◆ **Problem to solve**: Please show all lines of the records that include "three".

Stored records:
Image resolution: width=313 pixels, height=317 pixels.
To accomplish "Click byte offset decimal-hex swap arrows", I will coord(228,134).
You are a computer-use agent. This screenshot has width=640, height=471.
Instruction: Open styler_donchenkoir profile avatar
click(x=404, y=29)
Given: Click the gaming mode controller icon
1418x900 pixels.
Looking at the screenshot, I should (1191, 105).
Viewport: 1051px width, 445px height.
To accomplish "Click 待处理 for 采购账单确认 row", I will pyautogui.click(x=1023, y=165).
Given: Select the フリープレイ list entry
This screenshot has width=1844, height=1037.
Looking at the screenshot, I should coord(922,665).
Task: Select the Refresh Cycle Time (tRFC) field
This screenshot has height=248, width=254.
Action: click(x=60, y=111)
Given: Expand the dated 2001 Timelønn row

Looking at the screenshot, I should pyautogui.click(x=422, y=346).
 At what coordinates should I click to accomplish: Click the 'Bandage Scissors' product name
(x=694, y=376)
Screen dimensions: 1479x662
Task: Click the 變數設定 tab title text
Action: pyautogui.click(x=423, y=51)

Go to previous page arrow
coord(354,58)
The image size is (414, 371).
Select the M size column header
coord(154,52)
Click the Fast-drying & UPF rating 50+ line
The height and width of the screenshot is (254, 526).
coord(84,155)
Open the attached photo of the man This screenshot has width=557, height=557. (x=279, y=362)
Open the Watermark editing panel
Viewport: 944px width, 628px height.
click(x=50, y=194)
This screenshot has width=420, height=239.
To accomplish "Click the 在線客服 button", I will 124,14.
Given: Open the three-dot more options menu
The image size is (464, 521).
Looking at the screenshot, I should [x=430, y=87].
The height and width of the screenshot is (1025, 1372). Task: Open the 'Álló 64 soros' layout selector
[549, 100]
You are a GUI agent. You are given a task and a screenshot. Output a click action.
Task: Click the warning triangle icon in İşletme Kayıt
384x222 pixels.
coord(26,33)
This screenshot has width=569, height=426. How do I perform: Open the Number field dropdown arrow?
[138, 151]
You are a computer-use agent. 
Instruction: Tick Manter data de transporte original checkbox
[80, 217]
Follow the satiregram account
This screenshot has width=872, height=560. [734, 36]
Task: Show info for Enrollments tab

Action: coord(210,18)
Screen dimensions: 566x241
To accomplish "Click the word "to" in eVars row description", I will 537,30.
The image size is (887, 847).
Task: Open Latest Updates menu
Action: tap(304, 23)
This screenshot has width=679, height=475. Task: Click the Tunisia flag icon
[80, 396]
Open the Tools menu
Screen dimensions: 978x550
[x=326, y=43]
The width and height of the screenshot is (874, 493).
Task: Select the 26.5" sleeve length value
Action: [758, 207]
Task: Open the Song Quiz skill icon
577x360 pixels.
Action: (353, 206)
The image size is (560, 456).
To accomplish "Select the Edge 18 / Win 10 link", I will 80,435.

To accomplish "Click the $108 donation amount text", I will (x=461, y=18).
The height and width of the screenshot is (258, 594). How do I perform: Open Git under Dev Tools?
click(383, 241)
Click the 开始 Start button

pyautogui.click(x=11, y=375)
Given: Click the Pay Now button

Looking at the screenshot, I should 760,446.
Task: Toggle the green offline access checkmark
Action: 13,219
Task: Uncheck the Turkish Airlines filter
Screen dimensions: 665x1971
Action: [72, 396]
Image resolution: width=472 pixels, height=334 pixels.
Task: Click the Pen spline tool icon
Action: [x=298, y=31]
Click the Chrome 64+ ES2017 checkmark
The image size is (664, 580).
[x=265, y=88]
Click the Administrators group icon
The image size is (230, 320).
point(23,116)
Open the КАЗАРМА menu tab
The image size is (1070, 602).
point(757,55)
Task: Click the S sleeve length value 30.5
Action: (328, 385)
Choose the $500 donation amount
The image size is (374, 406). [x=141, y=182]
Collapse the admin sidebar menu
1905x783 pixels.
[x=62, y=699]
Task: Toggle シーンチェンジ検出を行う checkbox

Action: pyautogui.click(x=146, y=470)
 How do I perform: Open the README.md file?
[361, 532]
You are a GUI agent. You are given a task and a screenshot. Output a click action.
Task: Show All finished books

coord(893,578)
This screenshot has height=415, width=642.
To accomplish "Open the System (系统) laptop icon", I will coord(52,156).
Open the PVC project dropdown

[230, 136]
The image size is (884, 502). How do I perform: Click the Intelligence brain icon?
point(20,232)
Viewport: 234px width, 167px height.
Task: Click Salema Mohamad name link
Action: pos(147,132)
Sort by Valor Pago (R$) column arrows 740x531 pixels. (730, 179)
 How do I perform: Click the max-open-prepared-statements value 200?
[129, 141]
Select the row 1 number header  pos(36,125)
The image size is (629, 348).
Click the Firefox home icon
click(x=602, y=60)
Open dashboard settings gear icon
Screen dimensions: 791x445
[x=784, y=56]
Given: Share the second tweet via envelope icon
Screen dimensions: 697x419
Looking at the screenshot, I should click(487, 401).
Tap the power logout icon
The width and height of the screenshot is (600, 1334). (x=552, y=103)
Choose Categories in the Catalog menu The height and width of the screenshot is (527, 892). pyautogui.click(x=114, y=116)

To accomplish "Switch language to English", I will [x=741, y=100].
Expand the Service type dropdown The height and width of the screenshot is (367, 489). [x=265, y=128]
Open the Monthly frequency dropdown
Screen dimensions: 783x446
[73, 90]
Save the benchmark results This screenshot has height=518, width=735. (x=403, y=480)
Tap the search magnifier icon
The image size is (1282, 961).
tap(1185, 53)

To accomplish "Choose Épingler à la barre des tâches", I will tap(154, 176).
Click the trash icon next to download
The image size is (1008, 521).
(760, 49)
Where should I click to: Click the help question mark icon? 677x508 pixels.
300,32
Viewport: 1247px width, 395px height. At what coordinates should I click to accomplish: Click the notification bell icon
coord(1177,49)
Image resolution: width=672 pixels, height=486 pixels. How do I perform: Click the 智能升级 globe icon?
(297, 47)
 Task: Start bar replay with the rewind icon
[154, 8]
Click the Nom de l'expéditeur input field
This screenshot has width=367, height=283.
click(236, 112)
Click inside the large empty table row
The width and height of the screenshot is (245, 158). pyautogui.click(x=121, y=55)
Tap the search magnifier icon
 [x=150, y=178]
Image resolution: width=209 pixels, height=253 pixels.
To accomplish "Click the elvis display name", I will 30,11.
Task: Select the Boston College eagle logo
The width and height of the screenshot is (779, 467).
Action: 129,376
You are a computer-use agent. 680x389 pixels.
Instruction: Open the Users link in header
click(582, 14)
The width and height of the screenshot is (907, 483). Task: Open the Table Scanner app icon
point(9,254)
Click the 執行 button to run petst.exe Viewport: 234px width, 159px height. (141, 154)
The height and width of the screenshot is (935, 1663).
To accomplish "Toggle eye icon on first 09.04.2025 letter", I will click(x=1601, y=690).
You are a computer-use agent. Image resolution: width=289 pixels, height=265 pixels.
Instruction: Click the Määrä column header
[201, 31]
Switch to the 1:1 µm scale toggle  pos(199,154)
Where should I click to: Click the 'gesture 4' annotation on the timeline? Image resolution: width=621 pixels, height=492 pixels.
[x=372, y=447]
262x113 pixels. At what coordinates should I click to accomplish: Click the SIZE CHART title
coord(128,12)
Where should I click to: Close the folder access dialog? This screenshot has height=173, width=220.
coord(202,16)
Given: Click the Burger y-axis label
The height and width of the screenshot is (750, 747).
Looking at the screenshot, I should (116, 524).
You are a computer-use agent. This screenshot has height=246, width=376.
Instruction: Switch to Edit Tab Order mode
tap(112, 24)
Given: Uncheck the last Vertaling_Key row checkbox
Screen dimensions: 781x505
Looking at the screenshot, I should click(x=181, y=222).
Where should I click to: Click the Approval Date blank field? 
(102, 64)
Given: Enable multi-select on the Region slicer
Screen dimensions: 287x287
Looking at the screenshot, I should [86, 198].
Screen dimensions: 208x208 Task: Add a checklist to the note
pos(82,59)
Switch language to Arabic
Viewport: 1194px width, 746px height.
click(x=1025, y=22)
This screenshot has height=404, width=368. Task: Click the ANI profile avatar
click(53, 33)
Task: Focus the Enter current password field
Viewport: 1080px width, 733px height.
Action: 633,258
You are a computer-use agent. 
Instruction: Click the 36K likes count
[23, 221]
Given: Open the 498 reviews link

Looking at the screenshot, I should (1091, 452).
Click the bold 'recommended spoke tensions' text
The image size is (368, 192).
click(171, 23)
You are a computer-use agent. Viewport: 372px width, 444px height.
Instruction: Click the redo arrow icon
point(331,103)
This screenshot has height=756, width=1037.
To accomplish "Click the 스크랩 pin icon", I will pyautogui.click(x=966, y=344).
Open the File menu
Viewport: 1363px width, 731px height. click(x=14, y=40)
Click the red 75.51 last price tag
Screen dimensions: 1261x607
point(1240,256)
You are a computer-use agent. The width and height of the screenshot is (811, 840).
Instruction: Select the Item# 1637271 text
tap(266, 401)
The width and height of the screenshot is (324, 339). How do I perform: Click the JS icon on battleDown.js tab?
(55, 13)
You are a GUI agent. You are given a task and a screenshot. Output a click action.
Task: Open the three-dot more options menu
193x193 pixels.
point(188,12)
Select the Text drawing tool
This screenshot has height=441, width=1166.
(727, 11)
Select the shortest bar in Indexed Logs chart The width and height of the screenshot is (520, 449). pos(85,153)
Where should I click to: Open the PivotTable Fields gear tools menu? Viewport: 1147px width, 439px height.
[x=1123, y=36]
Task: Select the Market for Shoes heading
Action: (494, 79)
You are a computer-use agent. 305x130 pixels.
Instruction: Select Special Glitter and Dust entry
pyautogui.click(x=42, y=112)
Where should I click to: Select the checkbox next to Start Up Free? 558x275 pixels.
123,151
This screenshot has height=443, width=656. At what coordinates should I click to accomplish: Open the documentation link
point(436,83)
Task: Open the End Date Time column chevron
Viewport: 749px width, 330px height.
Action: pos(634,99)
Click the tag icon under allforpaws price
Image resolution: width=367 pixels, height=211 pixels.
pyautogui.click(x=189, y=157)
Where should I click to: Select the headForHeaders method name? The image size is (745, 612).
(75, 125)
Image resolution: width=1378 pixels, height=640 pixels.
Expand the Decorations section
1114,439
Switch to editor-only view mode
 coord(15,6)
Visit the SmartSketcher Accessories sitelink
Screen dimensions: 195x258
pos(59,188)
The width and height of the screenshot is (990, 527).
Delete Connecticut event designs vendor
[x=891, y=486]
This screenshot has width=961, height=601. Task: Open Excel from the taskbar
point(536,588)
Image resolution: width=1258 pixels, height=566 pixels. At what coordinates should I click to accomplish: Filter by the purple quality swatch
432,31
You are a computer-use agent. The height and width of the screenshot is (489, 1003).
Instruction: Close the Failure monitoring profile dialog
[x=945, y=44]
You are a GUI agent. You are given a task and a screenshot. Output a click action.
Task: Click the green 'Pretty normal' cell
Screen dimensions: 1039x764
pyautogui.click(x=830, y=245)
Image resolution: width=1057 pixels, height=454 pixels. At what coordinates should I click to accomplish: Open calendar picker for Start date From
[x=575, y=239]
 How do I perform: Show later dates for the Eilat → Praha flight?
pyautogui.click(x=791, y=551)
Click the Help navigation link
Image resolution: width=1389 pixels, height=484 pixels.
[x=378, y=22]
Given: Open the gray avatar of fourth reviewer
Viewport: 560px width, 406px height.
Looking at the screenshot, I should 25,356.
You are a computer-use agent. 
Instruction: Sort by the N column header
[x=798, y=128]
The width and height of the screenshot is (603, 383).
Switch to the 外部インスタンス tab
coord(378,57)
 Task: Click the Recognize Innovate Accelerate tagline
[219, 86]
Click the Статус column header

◆ **Response for this exercise**:
Given: Open the three-dot more options menu
Task: Open the three-dot more options menu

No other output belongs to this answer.